Performance of VBO's versus Immediate-Mode

Cornix · September 16, 2013, 20:43:46

Hi everybody.

I started working with OpenGL about a year ago and worked with immediate mode.
A few months ago I switched to VBO's and it took me some time to rewrite my code.

Now I suddenly have to find out, that the performance didnt improve at all. In fact, it seems to be slightly worse!

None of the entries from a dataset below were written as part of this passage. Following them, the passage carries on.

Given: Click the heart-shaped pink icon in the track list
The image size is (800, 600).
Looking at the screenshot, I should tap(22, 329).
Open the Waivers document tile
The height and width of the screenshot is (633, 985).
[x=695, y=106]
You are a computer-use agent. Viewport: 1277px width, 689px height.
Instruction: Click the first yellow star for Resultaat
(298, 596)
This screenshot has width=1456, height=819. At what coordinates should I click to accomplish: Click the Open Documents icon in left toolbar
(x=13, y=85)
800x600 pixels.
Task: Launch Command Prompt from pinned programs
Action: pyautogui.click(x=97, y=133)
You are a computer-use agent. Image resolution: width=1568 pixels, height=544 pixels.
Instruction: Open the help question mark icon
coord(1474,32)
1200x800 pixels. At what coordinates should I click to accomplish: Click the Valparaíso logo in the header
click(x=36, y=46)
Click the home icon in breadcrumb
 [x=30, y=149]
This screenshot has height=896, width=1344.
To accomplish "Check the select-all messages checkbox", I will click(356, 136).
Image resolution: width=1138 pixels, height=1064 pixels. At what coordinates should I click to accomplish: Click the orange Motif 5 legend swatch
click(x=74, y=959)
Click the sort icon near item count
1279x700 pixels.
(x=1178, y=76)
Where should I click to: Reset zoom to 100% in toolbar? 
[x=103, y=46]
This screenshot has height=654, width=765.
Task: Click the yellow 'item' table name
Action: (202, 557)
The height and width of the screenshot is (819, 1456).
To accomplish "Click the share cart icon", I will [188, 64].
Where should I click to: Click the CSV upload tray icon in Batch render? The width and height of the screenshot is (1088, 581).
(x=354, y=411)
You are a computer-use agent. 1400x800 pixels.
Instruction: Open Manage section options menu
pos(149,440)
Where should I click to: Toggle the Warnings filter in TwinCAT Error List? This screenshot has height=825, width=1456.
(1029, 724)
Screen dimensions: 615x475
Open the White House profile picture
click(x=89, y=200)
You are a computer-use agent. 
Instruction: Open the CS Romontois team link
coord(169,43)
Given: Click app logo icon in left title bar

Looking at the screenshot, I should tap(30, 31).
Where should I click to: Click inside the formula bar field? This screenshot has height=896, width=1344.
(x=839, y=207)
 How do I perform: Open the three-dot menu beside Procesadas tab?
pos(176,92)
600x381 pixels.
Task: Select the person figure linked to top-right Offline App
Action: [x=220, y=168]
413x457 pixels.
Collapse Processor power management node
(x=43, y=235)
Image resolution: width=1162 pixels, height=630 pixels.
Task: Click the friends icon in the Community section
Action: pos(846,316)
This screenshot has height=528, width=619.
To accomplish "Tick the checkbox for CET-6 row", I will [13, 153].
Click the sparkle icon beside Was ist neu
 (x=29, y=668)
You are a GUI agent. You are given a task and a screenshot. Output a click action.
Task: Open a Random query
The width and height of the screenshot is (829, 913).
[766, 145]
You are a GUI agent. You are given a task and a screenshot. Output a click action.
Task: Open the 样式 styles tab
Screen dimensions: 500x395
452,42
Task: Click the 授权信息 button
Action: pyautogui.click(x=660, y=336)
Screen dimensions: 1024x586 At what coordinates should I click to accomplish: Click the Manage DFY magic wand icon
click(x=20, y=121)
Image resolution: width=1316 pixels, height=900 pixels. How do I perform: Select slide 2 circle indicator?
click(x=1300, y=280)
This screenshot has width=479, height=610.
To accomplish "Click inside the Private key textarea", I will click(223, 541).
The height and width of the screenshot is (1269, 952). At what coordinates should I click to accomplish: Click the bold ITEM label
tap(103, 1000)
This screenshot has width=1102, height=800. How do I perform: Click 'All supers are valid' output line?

I was trying to find out why but I just dont have a clue; here is a (rather) simple example Program I wrote:

public class SomeScene {

		private XRect[] rects;
		private int vbo_id;
		private int ibo_id;
		
		private static final int IMAGE_COUNT = 20000;
		
		public void update() {
			GL11.glBegin(GL11.GL_QUADS);
			for (int i = 0; i < IMAGE_COUNT; i++) {
				GL11.glVertex3f(rects[i].get_x(), rects[i].get_y(), 0);
				GL11.glVertex3f(rects[i].get_x(), rects[i].get_final_y(), 0);
				GL11.glVertex3f(rects[i].get_final_x(), rects[i].get_final_y(), 0);
				GL11.glVertex3f(rects[i].get_final_x(), rects[i].get_y(), 0);
			}
			GL11.glEnd();
			/*
			* GL11.glMatrixMode(GL11.GL_MODELVIEW);
			* for (int i = 0; i < IMAGE_COUNT; i++) {
			* 	GL11.glPushMatrix();
			* 	GL11.glTranslatef(rects[i].get_x(), rects[i].get_y(), 0);
			* 	GL11.glDrawElements(GL11.GL_TRIANGLES, 6, GL11.GL_UNSIGNED_BYTE, 0);
			* 	GL11.glPopMatrix();
			* }
			*/
		}
		
		public void initialize() {
			load_rects();
			load_vbo();
		}
		
		private void load_rects() {
			rects = new XRect[IMAGE_COUNT];
			for (int i = 0; i < IMAGE_COUNT; i++) {
				float x = (float) (Math.random() * XProgram.get_display_width());
				float y = (float) (Math.random() * XProgram.get_display_height());
				rects[i] = new XRect(x, y, 32, 32);
			}
		}
		
		private void load_vbo() {
			int FLOAT_BYTE_SIZE = 4;
			/*
			 * Define vertices and indices used by the VBO:
			 */
			float[] vertices = new float[] {
					0, 0, 0,
					0, 32, 0,
					32, 32, 0,
					32, 0, 0
			};
			byte[] indices = new byte[] {
					0, 1, 2, 2, 3, 0
			};
			
			/*
			 * Create the vertex buffer; upload vertices into buffer.
			 */
			vbo_id = GL15.glGenBuffers();
			FloatBuffer vbo_buf = ByteBuffer.allocateDirect(vertices.length * FLOAT_BYTE_SIZE).order(ByteOrder.nativeOrder()).asFloatBuffer();
			vbo_buf.put(vertices);
			vbo_buf.flip();
			GL15.glBindBuffer(GL15.GL_ARRAY_BUFFER, vbo_id);
			GL15.glBufferData(GL15.GL_ARRAY_BUFFER, vbo_buf, GL15.GL_STATIC_DRAW);
			
			/*
			 * Create the index buffer; upload indices into buffer.
			 */
			ibo_id = GL15.glGenBuffers();
			ByteBuffer ibo_buf = ByteBuffer.allocateDirect(indices.length).order(ByteOrder.nativeOrder());
			ibo_buf.put(indices);
			ibo_buf.flip();
			GL15.glBindBuffer(GL15.GL_ELEMENT_ARRAY_BUFFER, ibo_id);
			GL15.glBufferData(GL15.GL_ELEMENT_ARRAY_BUFFER, ibo_buf, GL15.GL_STATIC_DRAW);
			
			/*
			 * Make vbo ready for drawing:
			 */
			int POS_COUNT = 3;
			int TEXCOORD_COUNT = 0;
			int stride = (POS_COUNT + TEXCOORD_COUNT) * FLOAT_BYTE_SIZE;
			
			GL11.glEnableClientState(GL11.GL_VERTEX_ARRAY);
			//GL11.glEnableClientState(GL11.GL_TEXTURE_COORD_ARRAY);
			GL11.glVertexPointer(POS_COUNT, GL11.GL_FLOAT, stride, 0);
			//GL11.glTexCoordPointer(TEXCOORD_COUNT, GL11.GL_FLOAT, stride, POS_COUNT * FLOAT_BYTE_SIZE);
		}
	}

I obviously left some parts out as they dont change for either VBO or immediate mode and are thus not relevant for the performance.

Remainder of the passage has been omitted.